Described as the "Muhammad Ali of the broadcast interview," King has been inducted into five of the nation's leading broadcasting halls of fame and is the recipient of the prestigious Allen H. Neuharth Award for Excellence in Journalism. Both his radio and television shows have won the George Foster Peabody Award for Excellence in Broadcasting. King has won a News and Documentary Emmy Award for Outstanding Interview/Interviewer and 10 CableACE awards for Best Interviewer and for best Talk Show Series. King won the prestigious Gracie Allen Award twice by American Women in Radio and Television for his interviews with Melanie Bloom, widow of NBC's David Bloom (2006), and Nellie Connally, a former Texas first lady (2002). Larry King Live was also awarded the Genesis Award from the Humane Society of the United States in 2006 for Outstanding Talk Show. In 2002, King received two New York Festival Awards for his Sept. 11 coverage and for his interview with Sir Paul McCartney. King was also selected to be an Olympic Torch bearer for the 2002 Winter Games. King received the Unity Award for excellence in public affairs, reporting on minority issues from Lincoln University of Missouri and the American Foundation for Suicide Prevention's Public Service Award for his programming on depression in 2001. King was also crowned Bacchus XXXIII at the 2001 Mardi Gras in New Orleans and was presented the key to the city. In 2000, King received Harvard University's Mahoney Award for increasing public awareness about neuroscience and the March of Dimes' Franklin Delano Roosevelt Award for his efforts on behalf of community volunteerism.

In celebration of his 40th anniversary in the broadcasting industry, Hollywood honored King in 1997 with a star on the Walk of Fame for his life's work. In 2006, Promax/BDA awarded Larry with their Television Century Award and the Los Angeles Press Club honored him with its President's Award. In 1996, the American Academy of Achievement honored him with the Golden Plate Award for his life's work in the broadcasting industry. In 1994, he received the Scopus Award from the American Friends of Hebrew University, and in 1993, the National Association of Radio Talk Show Hosts named King "Talk Show Host of the Year." He has received honorary degrees from George Washington University, the New England Institute of Technology, Brooklyn College and the Pratt Institute.

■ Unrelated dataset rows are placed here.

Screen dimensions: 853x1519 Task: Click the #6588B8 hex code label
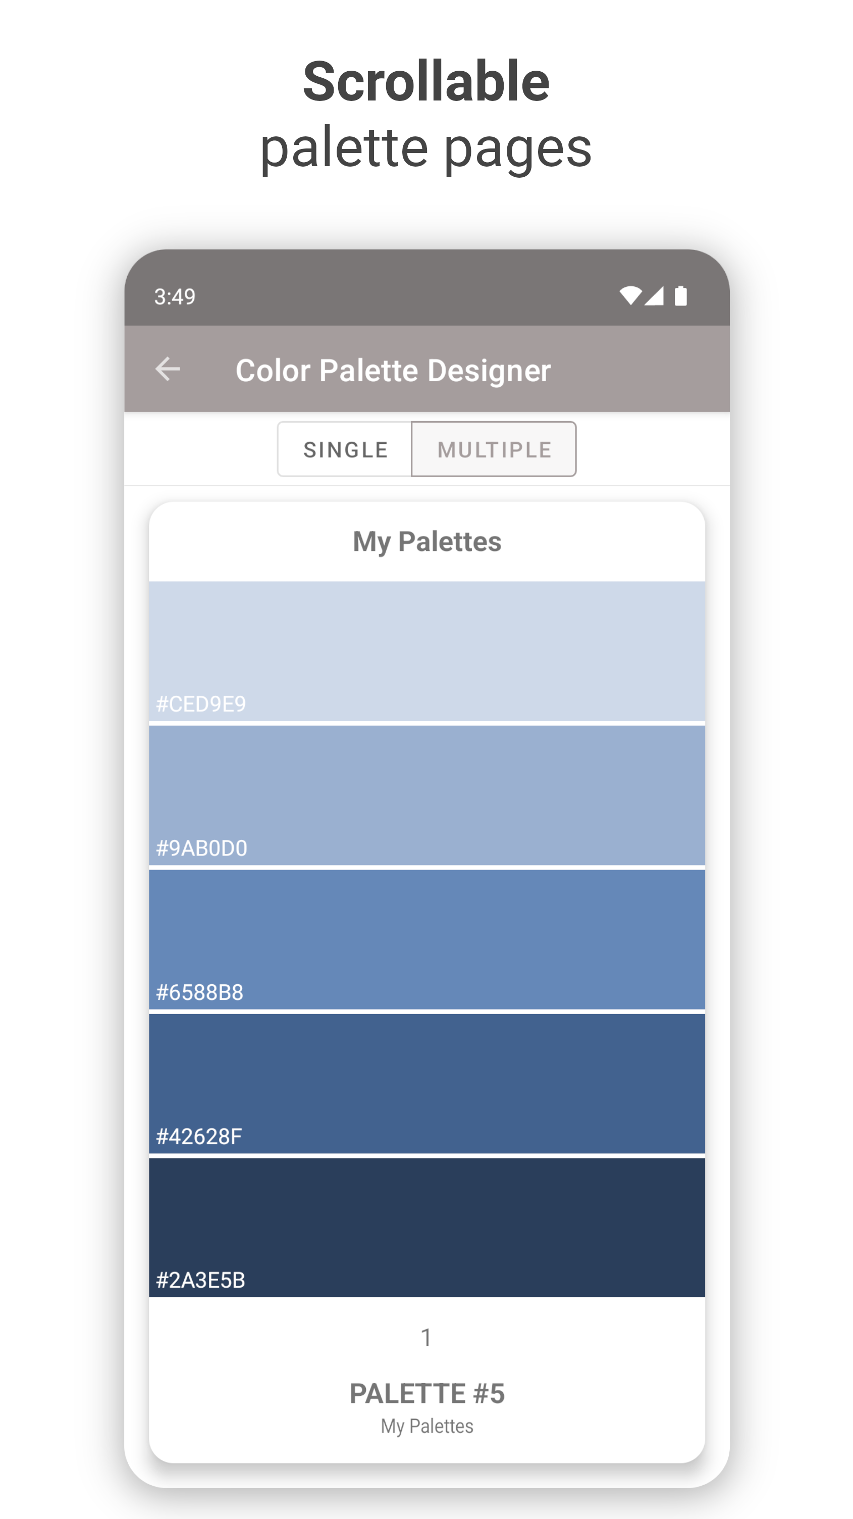click(200, 992)
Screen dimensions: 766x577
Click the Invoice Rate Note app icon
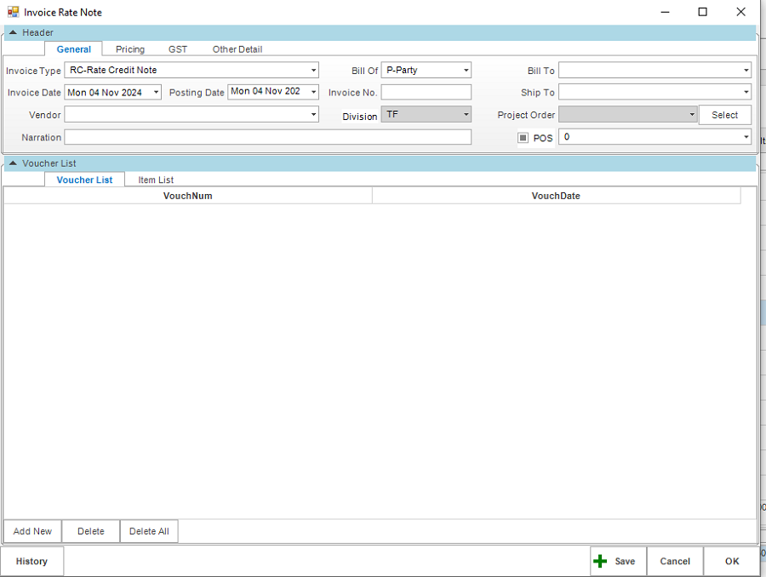13,12
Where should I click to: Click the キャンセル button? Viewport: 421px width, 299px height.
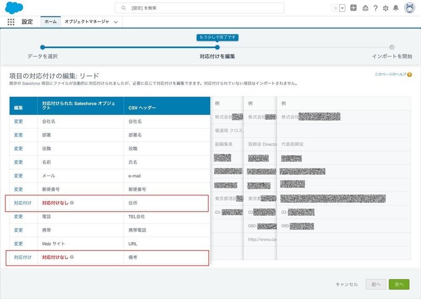[347, 284]
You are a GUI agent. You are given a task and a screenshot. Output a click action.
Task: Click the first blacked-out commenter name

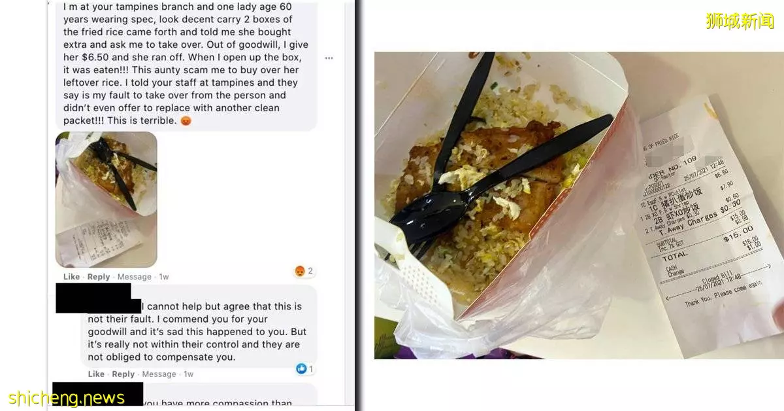click(x=98, y=298)
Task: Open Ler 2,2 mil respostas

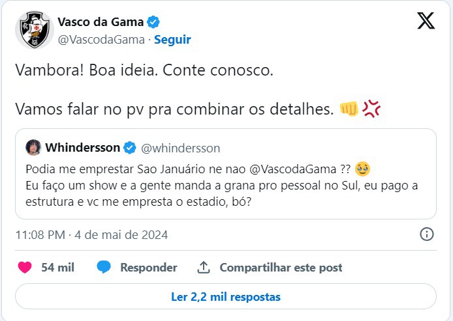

Entertainment Tonight called him the "master interviewer," and King has made cameo appearances in more than 20 movies, including Ghostbusters, Primary Colors, America's Sweethearts, Shrek 2 and the 2004 remake of The Stepford Wives. King has appeared in television series such as Law and Order, Boston Legal, The Practice, Arli$$, Murphy Brown and Frasier.

Before broadcasting to an international audience, King was a popular media personality in Miami where he hosted interview programs for WIOD-Radio and WTVJ-TV. From 1978-1994, King's voice was heard by millions of radio listeners on Mutual Radio's The Larry King Show.

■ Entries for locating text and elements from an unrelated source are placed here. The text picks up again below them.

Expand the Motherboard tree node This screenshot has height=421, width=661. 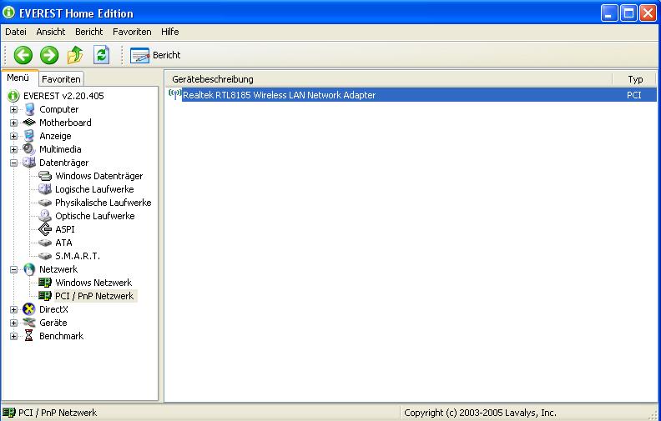pyautogui.click(x=13, y=123)
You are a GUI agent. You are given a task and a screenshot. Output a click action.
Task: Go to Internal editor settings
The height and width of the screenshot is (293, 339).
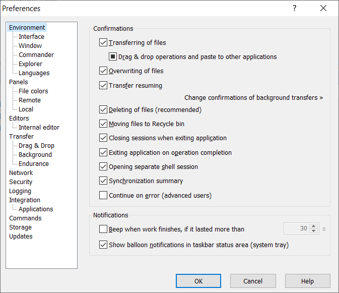39,128
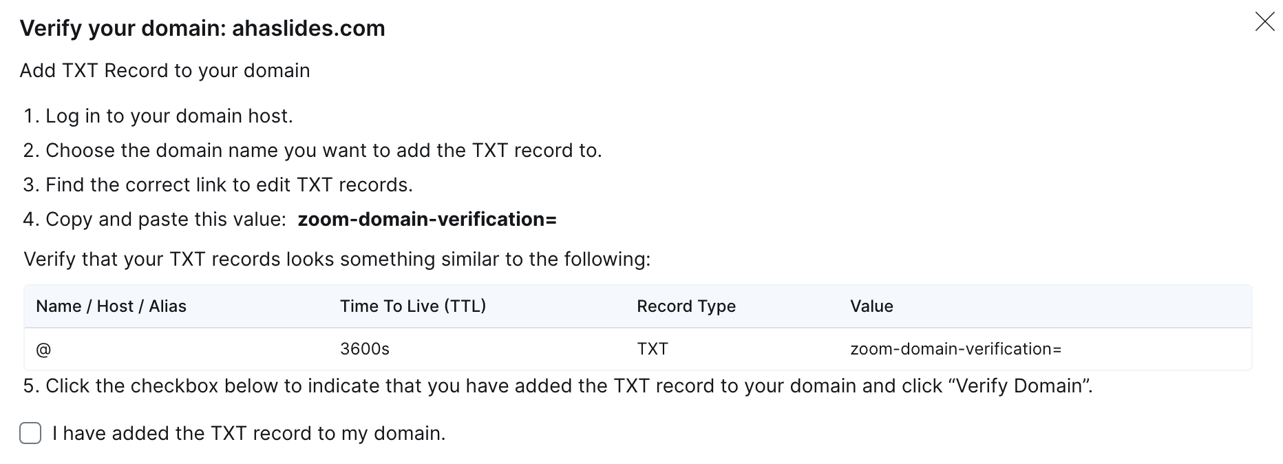
Task: Click the bold zoom-domain-verification value in step 4
Action: coord(427,219)
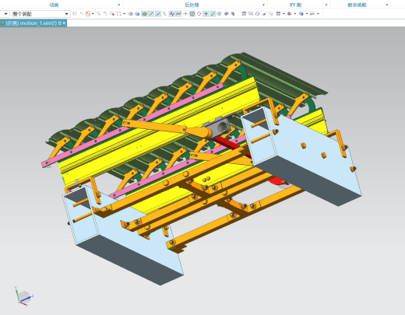
Task: Expand the 后处理 ribbon group arrow
Action: tap(263, 5)
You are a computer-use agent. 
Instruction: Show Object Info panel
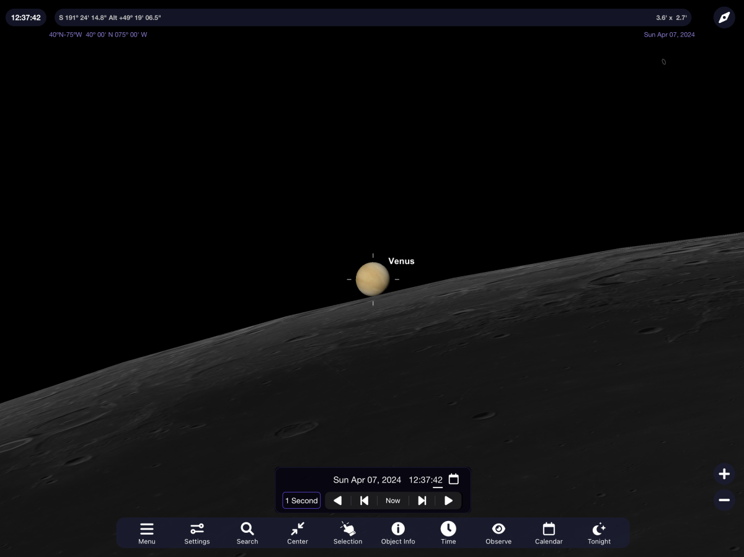398,533
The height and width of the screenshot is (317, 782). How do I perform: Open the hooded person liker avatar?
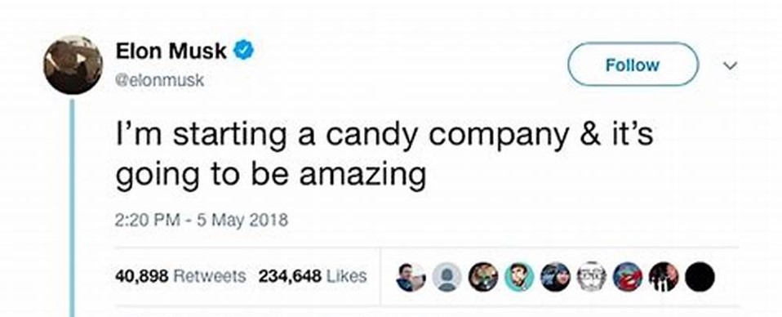pyautogui.click(x=555, y=277)
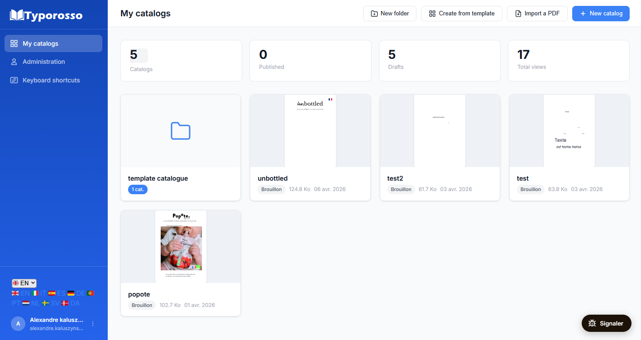
Task: Select the Danish flag language option
Action: 65,303
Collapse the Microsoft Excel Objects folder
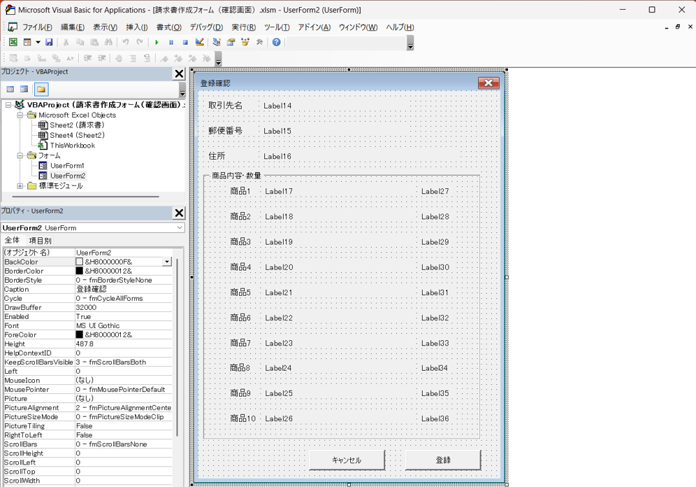 20,115
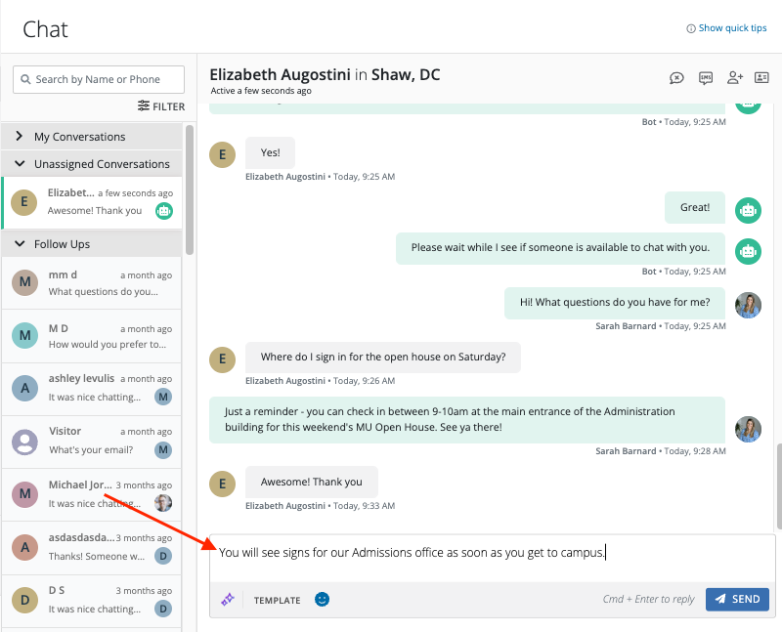Collapse the Unassigned Conversations section
Image resolution: width=782 pixels, height=632 pixels.
coord(20,164)
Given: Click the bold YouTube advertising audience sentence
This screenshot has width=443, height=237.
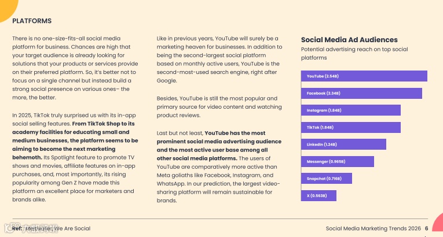Looking at the screenshot, I should click(x=219, y=146).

In addition to his broadcast credits, King founded the Larry King Cardiac Foundation, which has raised millions of dollars and provided life-saving cardiac procedures for needy children and adults. King also established a $1 million journalism scholarship at George Washington University's School of Media and Affairs for students from disadvantaged backgrounds.